The Henson Journals

Thu 9 September 1926

Volume 41, Page 156

[156]

Thursday, September 9th, 1926.

After breakfast Mrs Bovey and her daughter went away. I worked at the Edinburgh Article, and finally sent it to Harold Cox, with an explanatory letter, in which I owned my own discontent with the poor thing, but said that I thought that its publication would make people think. Also, I revised and despatched to the Editor of the Evening Standard the article that I wrote yesterday. That is enough journalism for some while to come.

We motored to Whorlton Hall, and lunched with the Bishop and Miss Headlam. A clergyman named Wigram, who said that his father was the old Canon Wigram Vicar of Hertford when I was myself Vicar of Barking, was staying there. He has lived much in the East in various capacities, & knows much of Eastern questions. He said that the competence of the Turks to administer a state under modern conditions without Christian assistance was yet to be proved. They were themselves resolved to make the attempt, and confident of their sufficiency for the task. But this confidence was limited to themselves.
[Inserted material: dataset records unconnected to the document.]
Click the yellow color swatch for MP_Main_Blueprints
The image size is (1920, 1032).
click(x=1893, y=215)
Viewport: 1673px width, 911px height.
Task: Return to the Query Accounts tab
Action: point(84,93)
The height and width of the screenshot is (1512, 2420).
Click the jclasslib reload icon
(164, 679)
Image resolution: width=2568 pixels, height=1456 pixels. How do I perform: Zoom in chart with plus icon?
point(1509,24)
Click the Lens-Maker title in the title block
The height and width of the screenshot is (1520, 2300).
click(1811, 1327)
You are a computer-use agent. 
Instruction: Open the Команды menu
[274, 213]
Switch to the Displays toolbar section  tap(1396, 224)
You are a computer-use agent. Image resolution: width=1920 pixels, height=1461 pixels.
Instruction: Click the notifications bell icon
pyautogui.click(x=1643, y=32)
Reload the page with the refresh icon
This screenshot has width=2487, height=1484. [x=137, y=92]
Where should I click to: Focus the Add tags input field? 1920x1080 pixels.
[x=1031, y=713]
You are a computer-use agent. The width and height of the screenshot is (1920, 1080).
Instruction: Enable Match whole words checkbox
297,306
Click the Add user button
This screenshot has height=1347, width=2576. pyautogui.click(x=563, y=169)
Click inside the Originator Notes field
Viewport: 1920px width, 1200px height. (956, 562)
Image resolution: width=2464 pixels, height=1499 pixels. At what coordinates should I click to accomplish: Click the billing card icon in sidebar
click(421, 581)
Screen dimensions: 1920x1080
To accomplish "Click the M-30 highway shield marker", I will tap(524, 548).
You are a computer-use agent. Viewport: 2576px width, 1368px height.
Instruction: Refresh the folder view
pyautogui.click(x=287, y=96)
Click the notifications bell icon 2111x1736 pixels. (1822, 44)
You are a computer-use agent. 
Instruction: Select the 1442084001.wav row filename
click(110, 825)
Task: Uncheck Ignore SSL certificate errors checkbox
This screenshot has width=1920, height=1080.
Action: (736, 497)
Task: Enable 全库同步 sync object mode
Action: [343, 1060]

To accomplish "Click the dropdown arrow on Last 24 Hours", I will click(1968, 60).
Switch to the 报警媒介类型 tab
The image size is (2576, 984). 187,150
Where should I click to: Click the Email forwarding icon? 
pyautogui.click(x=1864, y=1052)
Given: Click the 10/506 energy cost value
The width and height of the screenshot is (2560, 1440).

George Dennistoun and his wife arrived on a short visit. He has left the navy, as his eyesight began to give trouble, and he now farms in New Zealand. Lady Limerick arrived while we were at dinner: she is as Irish, alike in charm and incoherence as ever. These visitors are, of course, very welcome, but there is no blinking the fact that they do not make the performance of duty easy! Ella does her best to "take them off my hands", but even so, I cannot altogether ignore them. The longer I live, the more I think that the method of the monastery is admirable.